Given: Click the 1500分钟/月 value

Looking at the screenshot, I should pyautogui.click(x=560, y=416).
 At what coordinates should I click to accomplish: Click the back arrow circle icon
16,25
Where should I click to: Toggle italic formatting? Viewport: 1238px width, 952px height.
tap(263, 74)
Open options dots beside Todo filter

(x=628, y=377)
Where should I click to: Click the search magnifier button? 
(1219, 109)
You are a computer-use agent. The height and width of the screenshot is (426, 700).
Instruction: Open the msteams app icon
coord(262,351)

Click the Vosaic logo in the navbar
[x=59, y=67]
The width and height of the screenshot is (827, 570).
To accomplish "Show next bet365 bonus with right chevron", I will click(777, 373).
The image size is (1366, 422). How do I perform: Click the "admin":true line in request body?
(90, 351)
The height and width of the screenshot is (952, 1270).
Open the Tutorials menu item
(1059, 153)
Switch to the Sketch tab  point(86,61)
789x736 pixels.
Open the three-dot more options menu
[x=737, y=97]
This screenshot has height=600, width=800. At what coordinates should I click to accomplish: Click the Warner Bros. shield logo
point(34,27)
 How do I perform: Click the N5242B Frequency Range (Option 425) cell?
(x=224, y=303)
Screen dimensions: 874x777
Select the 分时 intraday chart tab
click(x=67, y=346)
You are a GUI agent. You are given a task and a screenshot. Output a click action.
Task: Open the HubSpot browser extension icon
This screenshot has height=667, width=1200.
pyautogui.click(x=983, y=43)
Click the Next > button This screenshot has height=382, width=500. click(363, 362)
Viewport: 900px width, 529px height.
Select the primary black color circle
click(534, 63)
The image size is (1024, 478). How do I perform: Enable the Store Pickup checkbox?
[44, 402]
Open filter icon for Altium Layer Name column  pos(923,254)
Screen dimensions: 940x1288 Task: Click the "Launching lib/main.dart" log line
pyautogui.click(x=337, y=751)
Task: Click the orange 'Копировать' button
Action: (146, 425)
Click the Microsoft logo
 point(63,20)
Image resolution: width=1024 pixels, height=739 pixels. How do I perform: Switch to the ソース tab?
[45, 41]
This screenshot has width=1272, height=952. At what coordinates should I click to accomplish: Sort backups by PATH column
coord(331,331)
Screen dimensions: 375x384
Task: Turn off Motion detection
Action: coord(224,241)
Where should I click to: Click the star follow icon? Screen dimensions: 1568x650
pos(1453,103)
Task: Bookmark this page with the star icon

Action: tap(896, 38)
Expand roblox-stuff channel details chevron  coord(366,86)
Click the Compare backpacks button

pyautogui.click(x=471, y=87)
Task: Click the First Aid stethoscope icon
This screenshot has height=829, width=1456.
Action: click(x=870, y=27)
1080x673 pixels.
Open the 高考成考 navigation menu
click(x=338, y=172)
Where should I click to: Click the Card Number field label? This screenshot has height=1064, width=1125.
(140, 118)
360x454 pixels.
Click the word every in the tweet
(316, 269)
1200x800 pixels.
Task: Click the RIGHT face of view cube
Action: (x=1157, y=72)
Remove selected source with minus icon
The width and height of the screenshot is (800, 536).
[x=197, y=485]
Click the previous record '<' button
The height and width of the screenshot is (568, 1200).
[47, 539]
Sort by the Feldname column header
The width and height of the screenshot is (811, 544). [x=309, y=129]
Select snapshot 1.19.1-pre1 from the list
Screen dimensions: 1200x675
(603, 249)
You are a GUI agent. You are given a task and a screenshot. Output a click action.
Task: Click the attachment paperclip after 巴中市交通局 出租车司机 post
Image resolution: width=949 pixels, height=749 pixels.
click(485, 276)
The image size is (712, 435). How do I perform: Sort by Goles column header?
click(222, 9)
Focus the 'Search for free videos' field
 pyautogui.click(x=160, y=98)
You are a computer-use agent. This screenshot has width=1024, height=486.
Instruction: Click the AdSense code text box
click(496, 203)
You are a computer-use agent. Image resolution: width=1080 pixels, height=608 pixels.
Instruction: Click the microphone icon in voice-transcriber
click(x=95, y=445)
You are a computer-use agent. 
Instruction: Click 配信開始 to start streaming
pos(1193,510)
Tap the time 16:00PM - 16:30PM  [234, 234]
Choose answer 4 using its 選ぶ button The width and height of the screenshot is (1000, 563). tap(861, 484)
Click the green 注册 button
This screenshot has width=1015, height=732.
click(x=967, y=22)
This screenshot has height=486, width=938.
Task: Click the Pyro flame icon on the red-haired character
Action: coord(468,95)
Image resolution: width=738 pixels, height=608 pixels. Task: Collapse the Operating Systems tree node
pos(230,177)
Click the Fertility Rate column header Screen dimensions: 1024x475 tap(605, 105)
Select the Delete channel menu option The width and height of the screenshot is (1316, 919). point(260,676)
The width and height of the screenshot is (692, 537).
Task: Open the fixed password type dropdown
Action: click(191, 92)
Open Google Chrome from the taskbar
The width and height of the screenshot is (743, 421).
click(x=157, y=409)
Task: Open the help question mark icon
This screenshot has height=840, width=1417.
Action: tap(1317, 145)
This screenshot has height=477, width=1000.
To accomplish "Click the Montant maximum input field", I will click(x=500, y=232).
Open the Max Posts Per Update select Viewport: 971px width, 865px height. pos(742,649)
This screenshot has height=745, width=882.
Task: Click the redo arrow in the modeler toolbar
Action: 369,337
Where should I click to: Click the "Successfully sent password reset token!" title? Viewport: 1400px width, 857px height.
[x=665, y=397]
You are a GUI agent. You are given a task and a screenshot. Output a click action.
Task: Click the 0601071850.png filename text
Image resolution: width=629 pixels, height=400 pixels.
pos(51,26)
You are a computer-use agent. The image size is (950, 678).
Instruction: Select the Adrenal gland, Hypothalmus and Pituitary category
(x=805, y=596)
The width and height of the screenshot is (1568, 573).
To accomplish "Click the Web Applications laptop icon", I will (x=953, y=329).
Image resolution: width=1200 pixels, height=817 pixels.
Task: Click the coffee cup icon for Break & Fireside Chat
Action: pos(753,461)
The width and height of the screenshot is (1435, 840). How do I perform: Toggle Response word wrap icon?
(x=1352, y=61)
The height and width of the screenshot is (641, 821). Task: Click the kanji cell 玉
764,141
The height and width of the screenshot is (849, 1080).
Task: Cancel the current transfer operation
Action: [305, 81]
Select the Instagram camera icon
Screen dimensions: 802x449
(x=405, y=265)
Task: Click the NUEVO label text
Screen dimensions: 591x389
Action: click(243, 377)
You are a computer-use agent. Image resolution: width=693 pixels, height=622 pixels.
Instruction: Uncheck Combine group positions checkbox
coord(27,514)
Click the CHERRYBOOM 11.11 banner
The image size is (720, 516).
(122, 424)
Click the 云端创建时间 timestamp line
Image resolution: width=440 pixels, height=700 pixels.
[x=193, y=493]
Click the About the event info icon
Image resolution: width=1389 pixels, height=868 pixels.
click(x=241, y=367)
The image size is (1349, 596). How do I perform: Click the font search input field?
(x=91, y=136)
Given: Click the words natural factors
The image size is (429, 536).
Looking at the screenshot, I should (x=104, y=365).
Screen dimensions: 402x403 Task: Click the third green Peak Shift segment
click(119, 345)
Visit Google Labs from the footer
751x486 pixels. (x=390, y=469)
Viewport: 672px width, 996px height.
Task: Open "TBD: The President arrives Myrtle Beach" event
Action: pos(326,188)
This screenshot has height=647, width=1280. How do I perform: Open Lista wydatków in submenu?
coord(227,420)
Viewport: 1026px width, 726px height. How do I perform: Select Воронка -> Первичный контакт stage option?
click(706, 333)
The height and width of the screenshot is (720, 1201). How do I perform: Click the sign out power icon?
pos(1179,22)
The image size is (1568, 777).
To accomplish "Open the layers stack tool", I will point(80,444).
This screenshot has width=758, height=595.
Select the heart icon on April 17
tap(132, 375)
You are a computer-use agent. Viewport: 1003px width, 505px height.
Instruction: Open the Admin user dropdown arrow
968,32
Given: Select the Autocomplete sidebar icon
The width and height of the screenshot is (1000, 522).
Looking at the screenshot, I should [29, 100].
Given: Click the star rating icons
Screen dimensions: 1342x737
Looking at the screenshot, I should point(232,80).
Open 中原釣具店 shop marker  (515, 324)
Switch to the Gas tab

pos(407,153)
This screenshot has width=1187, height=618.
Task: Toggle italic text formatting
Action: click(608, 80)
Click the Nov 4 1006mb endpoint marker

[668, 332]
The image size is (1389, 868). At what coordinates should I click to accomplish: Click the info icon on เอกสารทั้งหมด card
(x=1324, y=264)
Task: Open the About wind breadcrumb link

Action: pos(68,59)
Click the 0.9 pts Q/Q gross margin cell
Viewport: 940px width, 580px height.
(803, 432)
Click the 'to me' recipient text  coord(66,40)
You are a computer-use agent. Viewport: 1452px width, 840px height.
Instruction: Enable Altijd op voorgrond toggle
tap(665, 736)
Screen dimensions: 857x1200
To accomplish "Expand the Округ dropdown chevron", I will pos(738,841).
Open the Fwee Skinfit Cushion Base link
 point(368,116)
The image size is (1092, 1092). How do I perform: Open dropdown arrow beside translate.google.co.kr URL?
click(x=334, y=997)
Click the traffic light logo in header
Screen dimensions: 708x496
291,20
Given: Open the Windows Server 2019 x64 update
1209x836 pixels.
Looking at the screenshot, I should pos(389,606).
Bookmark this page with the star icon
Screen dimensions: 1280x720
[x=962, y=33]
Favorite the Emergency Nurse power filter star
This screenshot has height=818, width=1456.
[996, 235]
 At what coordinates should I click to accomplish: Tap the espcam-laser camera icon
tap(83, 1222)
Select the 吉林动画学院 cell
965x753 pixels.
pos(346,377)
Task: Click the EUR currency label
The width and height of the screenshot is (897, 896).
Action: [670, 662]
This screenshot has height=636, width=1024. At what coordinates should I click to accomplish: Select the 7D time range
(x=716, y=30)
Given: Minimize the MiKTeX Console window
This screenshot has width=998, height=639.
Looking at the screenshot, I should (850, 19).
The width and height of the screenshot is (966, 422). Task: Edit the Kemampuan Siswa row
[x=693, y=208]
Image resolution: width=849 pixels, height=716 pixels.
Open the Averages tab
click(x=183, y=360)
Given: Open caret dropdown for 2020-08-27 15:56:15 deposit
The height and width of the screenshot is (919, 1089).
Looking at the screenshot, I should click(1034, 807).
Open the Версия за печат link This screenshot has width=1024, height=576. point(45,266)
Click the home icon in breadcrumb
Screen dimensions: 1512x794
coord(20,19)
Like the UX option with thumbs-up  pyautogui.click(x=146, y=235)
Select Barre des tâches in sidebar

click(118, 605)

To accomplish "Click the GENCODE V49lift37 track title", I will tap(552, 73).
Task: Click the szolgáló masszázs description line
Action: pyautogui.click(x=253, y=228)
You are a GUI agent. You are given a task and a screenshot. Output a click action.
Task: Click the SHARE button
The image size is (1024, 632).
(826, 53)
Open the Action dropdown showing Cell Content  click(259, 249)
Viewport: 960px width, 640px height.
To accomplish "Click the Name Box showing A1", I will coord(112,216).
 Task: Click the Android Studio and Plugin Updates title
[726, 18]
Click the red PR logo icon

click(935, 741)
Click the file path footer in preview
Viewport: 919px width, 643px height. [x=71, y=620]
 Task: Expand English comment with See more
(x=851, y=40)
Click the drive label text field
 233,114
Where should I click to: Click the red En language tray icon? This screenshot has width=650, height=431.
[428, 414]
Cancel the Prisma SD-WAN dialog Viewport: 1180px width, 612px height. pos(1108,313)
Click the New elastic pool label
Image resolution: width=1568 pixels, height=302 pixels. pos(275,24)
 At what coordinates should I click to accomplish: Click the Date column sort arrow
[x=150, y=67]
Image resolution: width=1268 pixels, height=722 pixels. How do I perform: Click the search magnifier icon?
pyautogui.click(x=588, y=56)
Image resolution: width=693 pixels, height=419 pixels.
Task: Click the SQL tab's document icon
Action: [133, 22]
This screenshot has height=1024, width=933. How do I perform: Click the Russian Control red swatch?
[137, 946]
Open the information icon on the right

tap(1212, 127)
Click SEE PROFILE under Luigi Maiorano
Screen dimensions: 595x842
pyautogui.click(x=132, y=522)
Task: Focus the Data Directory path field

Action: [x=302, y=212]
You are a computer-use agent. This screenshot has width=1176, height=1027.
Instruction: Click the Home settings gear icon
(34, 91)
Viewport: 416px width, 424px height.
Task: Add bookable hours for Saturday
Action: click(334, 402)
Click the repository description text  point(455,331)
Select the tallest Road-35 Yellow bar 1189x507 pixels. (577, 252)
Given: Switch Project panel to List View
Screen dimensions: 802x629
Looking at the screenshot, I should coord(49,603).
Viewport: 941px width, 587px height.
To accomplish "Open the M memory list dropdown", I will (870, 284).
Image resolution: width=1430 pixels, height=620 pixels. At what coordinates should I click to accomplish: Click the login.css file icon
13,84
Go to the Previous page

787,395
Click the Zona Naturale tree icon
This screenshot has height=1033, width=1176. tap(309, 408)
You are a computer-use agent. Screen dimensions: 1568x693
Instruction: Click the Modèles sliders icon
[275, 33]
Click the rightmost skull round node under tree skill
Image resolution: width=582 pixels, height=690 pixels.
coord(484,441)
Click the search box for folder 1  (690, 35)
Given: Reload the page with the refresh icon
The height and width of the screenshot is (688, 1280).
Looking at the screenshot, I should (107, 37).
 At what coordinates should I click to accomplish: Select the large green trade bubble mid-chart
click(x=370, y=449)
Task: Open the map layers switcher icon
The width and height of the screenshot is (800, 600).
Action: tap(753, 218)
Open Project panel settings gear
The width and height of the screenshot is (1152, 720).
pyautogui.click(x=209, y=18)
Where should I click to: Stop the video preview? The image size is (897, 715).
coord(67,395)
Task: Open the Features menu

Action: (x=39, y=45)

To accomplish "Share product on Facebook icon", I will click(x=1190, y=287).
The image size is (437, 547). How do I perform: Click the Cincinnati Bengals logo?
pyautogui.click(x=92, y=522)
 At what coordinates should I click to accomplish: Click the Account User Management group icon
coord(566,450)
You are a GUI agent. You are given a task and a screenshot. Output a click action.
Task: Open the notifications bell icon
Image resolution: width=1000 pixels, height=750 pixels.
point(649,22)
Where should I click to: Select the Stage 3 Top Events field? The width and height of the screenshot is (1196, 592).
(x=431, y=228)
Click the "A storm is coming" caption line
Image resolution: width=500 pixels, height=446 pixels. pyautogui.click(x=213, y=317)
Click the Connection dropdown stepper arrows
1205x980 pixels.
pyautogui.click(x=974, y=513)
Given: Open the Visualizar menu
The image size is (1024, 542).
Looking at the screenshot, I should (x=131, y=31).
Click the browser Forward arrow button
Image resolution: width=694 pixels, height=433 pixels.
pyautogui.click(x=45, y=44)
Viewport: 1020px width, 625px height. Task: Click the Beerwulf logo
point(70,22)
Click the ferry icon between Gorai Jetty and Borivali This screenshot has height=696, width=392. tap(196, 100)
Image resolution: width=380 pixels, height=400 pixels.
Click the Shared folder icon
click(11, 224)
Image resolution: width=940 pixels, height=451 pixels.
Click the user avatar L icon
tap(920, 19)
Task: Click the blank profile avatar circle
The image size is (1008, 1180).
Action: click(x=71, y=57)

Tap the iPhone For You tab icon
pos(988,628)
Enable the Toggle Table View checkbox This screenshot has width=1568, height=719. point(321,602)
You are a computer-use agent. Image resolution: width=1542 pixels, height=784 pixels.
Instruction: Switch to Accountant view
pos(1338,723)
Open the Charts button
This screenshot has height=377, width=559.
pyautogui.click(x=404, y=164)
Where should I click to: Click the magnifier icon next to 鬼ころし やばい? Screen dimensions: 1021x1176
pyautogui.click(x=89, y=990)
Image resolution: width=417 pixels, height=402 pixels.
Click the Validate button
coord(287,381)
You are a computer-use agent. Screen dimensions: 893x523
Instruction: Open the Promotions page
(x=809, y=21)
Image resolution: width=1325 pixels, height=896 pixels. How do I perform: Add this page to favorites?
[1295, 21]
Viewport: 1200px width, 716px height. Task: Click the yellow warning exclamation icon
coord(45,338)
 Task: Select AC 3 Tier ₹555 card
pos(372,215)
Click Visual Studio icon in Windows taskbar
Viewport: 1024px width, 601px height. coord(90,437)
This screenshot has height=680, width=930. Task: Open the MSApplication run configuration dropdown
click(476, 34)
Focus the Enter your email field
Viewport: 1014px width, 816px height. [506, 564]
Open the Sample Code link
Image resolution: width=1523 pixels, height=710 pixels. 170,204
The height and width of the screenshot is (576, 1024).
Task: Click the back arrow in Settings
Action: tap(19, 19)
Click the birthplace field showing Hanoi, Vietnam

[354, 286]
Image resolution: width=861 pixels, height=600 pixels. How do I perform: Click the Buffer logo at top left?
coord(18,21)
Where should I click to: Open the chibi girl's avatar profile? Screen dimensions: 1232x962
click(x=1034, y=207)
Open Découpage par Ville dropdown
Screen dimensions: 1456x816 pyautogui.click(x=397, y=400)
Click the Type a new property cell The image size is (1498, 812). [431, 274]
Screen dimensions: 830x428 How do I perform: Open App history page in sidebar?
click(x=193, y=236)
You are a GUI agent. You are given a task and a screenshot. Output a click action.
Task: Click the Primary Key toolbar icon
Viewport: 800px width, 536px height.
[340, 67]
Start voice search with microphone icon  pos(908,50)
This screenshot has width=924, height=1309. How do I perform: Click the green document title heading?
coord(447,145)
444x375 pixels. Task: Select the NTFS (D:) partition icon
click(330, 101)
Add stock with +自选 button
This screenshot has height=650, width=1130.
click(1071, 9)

◆ WHAT YOU HAVE TO DO: Please return a copy of each line in the entries that has the string "layers".

◆ ANSWER SPACE:
To accomplish "Open the layers stack tool", I will point(80,444).
Task: Open the map layers switcher icon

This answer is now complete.